▶ [SELECTED EXCERPT]:
►

Franju preferred collaborative pursuits to iconoclasm, but remained nonetheless distrusting of social institutions, a perspective evident in Eyes Without a Face’s depictions of law enforcement and medicine.  The police get off relatively easily; they are well meaning but ineffectual, unable to breach the surface of the mystery in front of them.  Equilibrium is not restored by their feeble efforts, but rather through the release of Christiane’s elemental fury and the triumph of nature over science.  Her actions are an expression of madness, to use Franju’s own term, insofar as they are both extreme and contrary to her own interests, but they do represent something greater and farther reaching.  Her rebellion may not help her as an individual, but it does benefit the demographics with which she has identified herself: a woman, a victim, and an entity considered subhuman in the eyes of progress.

It is in fact the latter’s uprising, in the form of the dogs’ attack on their master, which strikes the final blow upon Génessier, stripping him of his own humanity by taking away both his life and his visage.  It’s a haunting image in any context, but acquires an added resonance in the France of 1960, which was still attempting to resuscitate its own identity following the German occupation of World War II while simultaneously fighting a losing battle against the escalating Algerian insurgency.  Eyes Without a Face’s skepticism that the tools of modernity could be used to repair that which they themselves had vandalized was thus endemic to its time and place, but remains relevant more than half a century later.  Whether it be pharmaceuticals with side effects worse than the symptoms they treat, the moral dilemma of sacrificing one life to save another, or even the broad pro-vs-con debates that surround our increasing reliance on connective mobile technology, the questions raised by Eyes Without a Face of moral relativity in technological imperatives are as hard to answer now as ever before.  Incidentally, many of these ethical concerns were reintroduced to public debate in 2005 following the first successful face transplant.  (In an eerie example of life imitating art, the recipient was a French woman whose face had been mauled by her black labrador retriever.)

Franju would frequently revisit the motif of masked or faceless crusaders, most notably in two films written by Jacques Champreux: his adaptation of Louis Feuillade’s Judex and his final feature Nuits Rouges.  None, however, had quite the bone-chilling and visceral impact of Eyes Without a Face.  Much credit must be given to Édith Scob, whose quiet, confident performance and absent, aloof beauty elevate an already exemplary film.  More haunting than the imagery, however, is the metaphor, the idea that we are all faceless in technology’s gaze.  Adam and Eve were warned not to eat the apple, but we are systematically taught to put our faith in progress.  Often, we are so enraptured by modernity that we are blinded to its potential perils.  If we are frightened by Dr. Génessier, it is not because we may confront him, but because we may become him.

◄

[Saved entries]
►

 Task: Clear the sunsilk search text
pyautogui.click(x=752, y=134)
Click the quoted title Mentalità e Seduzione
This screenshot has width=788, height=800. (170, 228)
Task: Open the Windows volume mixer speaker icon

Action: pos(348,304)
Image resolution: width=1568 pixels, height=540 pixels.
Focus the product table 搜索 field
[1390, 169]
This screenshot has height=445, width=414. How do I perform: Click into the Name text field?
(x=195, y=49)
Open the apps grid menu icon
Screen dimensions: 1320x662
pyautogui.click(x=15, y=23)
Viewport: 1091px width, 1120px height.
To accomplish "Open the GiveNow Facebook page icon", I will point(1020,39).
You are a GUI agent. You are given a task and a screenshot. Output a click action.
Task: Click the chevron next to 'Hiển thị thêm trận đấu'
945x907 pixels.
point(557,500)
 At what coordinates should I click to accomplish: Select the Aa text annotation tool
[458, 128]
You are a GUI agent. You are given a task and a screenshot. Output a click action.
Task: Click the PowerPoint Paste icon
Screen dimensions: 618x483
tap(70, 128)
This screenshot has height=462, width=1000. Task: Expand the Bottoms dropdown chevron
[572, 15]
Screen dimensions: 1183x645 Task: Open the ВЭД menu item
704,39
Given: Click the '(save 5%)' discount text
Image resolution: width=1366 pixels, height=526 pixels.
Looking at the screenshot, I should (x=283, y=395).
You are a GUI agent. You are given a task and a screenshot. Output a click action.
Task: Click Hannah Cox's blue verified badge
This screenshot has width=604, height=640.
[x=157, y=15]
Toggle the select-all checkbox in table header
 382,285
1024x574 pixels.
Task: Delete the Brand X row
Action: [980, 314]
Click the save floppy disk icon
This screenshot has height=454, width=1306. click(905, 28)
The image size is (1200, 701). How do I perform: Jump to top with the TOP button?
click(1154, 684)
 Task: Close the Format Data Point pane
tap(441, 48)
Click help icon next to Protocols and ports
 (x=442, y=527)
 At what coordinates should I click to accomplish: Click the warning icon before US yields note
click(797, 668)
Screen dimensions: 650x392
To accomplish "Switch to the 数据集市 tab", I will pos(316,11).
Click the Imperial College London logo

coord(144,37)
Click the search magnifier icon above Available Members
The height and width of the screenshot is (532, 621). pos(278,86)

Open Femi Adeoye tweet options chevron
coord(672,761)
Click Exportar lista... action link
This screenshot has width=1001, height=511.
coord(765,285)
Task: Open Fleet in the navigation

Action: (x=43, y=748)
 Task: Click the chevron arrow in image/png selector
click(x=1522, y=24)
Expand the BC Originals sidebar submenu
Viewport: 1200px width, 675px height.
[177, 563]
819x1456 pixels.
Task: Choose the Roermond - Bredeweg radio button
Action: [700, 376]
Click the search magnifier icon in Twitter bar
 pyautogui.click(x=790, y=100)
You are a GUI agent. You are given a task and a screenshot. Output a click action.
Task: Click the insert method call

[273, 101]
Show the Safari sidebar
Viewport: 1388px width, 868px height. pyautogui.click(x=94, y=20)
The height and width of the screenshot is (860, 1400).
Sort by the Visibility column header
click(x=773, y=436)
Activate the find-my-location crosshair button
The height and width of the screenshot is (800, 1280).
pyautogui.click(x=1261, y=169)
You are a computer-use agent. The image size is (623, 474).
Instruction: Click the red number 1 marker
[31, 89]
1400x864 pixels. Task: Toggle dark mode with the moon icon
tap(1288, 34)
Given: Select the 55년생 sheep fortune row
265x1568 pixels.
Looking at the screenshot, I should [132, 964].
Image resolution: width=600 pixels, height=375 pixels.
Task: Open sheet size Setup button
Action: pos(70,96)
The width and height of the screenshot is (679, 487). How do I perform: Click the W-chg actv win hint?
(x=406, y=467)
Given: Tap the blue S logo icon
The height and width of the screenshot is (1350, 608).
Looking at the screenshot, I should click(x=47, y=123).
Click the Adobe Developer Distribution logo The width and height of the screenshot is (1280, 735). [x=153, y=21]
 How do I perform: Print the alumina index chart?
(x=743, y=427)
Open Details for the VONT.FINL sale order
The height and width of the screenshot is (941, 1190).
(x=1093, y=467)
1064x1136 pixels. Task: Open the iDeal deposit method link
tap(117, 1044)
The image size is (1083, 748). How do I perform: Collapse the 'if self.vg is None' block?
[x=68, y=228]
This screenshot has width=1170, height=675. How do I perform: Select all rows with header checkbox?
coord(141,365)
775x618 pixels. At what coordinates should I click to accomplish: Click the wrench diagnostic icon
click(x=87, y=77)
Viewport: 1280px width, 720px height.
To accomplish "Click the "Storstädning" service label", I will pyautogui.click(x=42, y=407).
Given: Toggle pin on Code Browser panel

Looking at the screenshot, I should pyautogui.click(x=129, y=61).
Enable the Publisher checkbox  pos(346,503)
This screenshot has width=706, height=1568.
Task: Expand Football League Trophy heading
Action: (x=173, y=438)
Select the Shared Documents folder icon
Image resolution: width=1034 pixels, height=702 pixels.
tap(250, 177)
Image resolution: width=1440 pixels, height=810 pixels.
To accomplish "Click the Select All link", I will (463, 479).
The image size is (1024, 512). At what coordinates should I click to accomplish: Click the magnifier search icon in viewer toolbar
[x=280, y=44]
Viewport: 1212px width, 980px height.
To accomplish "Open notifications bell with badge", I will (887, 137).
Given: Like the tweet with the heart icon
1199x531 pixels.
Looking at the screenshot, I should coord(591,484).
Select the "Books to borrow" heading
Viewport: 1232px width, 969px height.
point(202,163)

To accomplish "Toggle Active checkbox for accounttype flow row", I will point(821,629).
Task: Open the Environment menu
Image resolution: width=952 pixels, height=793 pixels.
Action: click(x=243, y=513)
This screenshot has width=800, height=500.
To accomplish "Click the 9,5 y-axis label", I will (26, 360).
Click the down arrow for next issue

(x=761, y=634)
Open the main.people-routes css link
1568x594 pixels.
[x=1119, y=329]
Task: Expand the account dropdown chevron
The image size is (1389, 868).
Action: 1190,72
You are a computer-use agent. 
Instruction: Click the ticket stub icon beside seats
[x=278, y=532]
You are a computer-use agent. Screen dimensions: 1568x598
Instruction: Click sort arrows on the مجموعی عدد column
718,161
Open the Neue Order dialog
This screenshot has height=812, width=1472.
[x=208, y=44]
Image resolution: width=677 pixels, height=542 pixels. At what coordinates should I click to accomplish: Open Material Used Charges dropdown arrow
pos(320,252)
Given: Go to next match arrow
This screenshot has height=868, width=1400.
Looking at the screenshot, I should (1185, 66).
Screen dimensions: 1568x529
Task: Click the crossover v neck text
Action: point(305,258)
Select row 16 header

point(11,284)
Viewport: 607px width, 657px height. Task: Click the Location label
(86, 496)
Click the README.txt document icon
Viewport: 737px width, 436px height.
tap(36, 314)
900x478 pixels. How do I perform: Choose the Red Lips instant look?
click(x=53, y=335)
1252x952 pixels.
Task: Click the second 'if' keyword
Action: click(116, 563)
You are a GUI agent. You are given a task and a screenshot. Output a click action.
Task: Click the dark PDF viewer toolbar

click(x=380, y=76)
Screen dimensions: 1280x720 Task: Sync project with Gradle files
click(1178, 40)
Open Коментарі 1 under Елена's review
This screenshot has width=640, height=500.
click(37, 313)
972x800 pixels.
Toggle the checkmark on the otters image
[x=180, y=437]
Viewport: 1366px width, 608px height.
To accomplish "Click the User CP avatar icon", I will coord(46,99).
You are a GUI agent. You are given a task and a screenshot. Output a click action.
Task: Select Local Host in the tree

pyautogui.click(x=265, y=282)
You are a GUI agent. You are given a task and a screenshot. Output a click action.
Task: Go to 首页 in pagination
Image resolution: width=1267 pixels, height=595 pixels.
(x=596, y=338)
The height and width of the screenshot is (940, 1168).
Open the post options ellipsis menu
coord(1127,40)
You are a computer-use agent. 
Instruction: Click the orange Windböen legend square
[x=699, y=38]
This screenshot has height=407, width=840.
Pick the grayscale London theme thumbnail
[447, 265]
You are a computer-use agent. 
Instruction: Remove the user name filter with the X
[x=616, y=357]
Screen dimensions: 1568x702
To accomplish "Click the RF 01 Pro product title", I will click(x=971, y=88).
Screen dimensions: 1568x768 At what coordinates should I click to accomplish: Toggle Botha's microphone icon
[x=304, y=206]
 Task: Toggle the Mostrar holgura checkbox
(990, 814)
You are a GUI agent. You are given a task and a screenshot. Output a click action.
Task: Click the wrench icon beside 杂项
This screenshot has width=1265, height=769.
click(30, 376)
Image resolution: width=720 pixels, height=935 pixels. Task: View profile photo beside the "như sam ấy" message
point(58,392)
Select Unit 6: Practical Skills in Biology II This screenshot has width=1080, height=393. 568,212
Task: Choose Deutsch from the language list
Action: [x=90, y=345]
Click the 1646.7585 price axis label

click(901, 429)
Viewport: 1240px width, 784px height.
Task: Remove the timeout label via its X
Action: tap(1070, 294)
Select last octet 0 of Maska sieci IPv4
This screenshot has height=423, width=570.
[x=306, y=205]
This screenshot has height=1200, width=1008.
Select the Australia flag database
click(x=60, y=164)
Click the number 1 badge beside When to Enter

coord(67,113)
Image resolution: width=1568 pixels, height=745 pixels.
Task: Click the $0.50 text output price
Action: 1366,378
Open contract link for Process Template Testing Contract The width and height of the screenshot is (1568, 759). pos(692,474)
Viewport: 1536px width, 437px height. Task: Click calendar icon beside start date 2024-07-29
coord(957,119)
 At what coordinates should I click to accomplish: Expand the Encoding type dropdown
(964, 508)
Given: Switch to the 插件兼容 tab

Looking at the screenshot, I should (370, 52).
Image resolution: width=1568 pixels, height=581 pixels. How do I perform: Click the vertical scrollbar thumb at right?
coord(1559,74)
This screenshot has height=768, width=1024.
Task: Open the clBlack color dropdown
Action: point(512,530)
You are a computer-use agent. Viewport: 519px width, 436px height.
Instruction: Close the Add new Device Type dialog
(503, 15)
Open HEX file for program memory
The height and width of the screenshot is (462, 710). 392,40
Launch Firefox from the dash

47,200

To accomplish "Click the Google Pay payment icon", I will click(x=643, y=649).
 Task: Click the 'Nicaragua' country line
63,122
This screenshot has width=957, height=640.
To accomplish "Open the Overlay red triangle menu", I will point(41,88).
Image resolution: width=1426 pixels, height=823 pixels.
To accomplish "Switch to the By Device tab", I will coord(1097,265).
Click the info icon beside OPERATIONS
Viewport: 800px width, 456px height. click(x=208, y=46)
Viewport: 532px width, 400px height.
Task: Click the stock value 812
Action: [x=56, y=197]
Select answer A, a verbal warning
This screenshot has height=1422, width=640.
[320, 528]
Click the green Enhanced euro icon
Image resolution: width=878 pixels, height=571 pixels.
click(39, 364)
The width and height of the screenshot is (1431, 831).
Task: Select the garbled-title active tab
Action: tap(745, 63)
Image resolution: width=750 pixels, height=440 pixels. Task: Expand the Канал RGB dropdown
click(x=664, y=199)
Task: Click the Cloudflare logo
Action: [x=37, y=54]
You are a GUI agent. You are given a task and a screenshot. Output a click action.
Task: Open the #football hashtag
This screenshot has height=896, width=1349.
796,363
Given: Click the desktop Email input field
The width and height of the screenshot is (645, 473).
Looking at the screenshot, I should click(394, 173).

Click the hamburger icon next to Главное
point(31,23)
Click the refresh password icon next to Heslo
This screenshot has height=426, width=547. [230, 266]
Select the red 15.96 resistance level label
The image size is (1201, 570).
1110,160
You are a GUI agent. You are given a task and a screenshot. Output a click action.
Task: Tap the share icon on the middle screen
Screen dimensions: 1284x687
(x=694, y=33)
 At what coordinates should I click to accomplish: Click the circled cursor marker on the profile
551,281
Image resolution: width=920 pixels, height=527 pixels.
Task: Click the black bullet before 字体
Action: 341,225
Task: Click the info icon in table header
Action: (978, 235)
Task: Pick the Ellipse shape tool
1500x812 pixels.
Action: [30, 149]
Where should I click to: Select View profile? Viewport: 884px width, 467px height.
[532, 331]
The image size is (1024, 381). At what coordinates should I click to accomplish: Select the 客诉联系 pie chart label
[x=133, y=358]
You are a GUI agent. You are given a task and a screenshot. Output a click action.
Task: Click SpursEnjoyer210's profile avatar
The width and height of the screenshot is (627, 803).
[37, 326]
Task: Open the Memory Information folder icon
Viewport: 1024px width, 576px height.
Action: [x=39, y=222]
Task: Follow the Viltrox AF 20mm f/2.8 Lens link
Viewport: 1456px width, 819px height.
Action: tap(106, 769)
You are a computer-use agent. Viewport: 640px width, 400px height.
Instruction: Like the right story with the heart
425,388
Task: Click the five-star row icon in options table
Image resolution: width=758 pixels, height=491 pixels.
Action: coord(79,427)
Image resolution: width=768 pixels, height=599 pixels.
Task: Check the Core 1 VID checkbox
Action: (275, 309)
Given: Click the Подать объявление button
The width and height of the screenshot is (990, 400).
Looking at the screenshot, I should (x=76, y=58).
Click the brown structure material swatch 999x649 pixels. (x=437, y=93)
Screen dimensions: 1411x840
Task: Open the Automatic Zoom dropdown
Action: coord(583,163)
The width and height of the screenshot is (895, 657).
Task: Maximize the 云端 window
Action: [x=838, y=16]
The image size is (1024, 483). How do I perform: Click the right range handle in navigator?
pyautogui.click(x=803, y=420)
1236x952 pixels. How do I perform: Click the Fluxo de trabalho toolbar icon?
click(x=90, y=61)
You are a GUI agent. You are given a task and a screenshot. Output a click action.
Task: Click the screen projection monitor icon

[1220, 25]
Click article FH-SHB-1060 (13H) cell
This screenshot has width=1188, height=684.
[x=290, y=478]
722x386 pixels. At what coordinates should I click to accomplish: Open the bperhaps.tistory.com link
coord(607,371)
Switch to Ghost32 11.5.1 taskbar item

◄

According to the passage on Eyes Without a Face, in what year did the first successful face transplant take place? Rely only on the passage on Eyes Without a Face, not on the material.

2005